PROBLEM DETAILS — Reproduce the search-terms text below from "Internet browsing suggests" up to and including "to new words.", but with "crawler" changed to "tractor".

TEXT EXCERPT —
## Begin

Search Terms and Challenges

Thinking About Your Search Topic

Searching engineering topics can be frustrating --- result sets seem to be either HUGE or tiny.  Besides finding the right place to search, finding the right terms can take time and patience. 

Here are several things to try:

  • Use synonyms
  • Use broader terms
  • Add in other terms to try to focus the search
  • Check the defaults of the search interface.  They may not be as you expect; words may be searched as a phrase
  • Look at the indexing terms of search results that are good matches
  • Use limits
  • Follow citations to see what publications cite an earlier work you've found valuable.

 

You might have this kind of situation:

Are there books or research articles on the treaded track component of small construction vehicles?  Searching "treads" brings in tires and we weren't thinking of tires. "Tracks" includes trains.  "Tanks" (thinking of how military tanks have treaded tracks) finds all sorts of unrelated kinds of tanks. 

Internet browsing suggests "crawler" for the vehicle and "continuous track" to help distinguish the type of track.  Or maybe "rubber tracked" to specify the kind of track (not for trains) if rubber is being used.  "Tracked vehicle" seems useful for identifying the right (broader) class of vehicles.  Testing helps us see how terms perform and help lead to new words.

  • Google Books can help with testing and finding words and phrases in books.
  • Compendex lets you test and find while exploring the language of engineering research papers.

An addendum: An expert --- a faculty member who had done research in this area --- told us of using the phrase "track-laying vehicle" in his resarch group!

## End

DATA LINES —
## Begin

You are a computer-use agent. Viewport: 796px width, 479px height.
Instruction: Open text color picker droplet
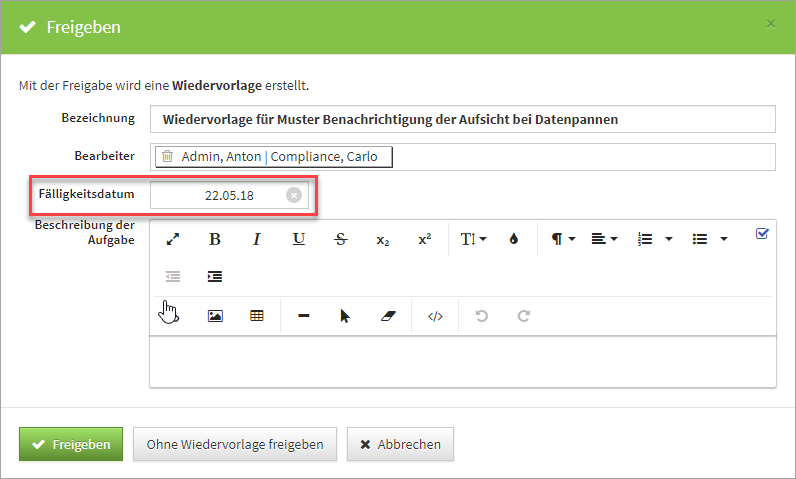pyautogui.click(x=514, y=239)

## End

ANSWER TO THIS EXERCISE —
Internet browsing suggests "tractor" for the vehicle and "continuous track" to help distinguish the type of track.  Or maybe "rubber tracked" to specify the kind of track (not for trains) if rubber is being used.  "Tracked vehicle" seems useful for identifying the right (broader) class of vehicles.  Testing helps us see how terms perform and help lead to new words.